## What is required
Work through the listing below, copying each line that carries the word "will".

## Study material
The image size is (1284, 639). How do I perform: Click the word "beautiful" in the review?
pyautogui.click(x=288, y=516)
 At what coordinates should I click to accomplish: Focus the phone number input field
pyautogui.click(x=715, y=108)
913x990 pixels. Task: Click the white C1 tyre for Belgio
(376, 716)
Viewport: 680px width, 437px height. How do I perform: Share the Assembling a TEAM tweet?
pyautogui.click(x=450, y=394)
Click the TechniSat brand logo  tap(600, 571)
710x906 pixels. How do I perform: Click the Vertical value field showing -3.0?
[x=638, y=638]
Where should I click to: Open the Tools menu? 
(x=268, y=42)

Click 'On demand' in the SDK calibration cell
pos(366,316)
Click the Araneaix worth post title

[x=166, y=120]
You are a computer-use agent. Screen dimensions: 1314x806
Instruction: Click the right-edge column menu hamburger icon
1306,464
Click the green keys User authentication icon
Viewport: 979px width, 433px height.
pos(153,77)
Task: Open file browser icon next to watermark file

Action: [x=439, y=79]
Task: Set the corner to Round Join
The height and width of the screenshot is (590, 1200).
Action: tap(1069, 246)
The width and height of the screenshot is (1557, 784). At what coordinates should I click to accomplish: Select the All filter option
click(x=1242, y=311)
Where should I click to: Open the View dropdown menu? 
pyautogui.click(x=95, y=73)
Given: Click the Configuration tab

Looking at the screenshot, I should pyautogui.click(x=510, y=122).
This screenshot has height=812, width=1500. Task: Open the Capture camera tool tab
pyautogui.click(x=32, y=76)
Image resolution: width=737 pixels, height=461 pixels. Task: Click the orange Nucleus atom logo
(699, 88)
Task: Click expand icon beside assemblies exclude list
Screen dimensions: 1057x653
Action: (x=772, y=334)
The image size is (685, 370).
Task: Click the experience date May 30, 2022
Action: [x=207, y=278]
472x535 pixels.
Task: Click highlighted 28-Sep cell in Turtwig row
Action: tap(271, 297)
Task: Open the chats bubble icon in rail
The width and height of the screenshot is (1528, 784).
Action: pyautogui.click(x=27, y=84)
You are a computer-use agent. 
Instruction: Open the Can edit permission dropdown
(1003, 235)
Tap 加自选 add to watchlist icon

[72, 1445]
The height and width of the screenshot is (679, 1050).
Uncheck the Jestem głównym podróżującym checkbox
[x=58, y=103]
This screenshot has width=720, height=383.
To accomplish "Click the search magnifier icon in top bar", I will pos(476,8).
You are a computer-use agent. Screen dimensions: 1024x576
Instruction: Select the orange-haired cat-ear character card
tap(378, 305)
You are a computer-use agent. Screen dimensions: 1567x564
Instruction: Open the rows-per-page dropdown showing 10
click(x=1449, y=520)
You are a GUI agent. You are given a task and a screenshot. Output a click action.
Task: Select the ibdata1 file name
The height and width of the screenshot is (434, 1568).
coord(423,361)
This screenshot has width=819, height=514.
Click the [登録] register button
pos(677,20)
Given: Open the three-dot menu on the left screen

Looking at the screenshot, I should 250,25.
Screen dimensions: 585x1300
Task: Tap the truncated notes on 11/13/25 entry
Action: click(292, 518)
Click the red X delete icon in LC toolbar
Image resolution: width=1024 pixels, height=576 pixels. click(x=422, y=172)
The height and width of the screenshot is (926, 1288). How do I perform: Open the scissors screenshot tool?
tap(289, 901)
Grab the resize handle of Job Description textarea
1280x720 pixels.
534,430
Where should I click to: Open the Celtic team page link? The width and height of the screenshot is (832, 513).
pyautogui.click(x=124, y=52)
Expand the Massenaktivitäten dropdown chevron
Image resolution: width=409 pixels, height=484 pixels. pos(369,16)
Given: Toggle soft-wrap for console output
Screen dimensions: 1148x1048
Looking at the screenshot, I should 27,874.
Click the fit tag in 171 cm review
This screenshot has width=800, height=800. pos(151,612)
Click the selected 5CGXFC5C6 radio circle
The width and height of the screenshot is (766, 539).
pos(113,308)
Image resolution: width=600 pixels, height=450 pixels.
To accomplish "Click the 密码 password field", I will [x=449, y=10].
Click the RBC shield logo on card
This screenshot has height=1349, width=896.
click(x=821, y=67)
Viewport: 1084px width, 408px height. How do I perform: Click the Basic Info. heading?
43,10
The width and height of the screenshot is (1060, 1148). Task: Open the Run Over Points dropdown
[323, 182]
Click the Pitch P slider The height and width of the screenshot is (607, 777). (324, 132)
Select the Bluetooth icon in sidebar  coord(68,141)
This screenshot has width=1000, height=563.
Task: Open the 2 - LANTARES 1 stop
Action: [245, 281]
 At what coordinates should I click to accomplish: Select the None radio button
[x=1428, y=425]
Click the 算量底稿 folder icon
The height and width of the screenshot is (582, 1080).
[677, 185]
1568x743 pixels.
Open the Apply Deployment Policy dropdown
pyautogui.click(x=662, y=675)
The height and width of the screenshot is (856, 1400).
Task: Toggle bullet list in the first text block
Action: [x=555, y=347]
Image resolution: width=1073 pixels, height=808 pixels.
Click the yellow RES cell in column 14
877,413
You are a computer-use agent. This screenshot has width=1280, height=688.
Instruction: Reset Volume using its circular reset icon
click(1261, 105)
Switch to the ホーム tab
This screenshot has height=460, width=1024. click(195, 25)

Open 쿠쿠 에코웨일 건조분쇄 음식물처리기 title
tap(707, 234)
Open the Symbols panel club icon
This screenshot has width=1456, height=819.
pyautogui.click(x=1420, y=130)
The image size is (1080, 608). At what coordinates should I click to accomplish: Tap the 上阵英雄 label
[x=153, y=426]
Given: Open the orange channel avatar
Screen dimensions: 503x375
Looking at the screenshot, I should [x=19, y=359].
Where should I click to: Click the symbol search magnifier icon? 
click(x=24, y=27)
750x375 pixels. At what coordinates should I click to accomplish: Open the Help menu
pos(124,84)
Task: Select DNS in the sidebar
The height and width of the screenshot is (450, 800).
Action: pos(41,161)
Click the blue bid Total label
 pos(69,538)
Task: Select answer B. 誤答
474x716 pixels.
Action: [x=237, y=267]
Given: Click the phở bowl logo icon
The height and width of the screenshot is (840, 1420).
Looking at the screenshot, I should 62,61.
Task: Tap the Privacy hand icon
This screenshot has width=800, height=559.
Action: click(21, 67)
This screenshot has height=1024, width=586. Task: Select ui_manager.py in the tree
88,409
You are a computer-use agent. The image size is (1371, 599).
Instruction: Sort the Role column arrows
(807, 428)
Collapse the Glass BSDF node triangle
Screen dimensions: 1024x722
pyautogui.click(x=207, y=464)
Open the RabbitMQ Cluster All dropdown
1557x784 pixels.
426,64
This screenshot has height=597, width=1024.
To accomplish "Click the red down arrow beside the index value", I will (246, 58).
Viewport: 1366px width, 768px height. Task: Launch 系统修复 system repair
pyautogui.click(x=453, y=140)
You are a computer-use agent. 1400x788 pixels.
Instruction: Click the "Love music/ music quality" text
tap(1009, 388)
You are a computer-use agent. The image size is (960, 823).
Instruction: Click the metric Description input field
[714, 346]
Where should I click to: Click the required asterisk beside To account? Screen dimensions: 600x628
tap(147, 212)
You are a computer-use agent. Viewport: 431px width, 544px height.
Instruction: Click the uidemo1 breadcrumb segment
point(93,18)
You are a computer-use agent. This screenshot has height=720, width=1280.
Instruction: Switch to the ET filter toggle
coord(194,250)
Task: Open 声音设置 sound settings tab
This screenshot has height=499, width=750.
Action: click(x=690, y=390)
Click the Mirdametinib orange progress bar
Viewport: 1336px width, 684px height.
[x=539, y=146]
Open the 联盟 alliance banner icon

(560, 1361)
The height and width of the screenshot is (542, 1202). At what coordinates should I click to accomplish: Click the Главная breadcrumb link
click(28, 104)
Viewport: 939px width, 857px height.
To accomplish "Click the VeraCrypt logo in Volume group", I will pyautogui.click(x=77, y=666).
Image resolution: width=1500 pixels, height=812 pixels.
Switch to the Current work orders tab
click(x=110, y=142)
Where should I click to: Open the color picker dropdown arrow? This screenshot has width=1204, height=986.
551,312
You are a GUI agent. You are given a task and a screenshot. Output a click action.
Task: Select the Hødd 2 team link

## Exercise answer
To accomplish "Click the search magnifier icon in top bar", I will pos(476,8).
To accomplish "Click the 密码 password field", I will [x=449, y=10].
To accomplish "Click the red down arrow beside the index value", I will (246, 58).
To accomplish "Click the VeraCrypt logo in Volume group", I will pyautogui.click(x=77, y=666).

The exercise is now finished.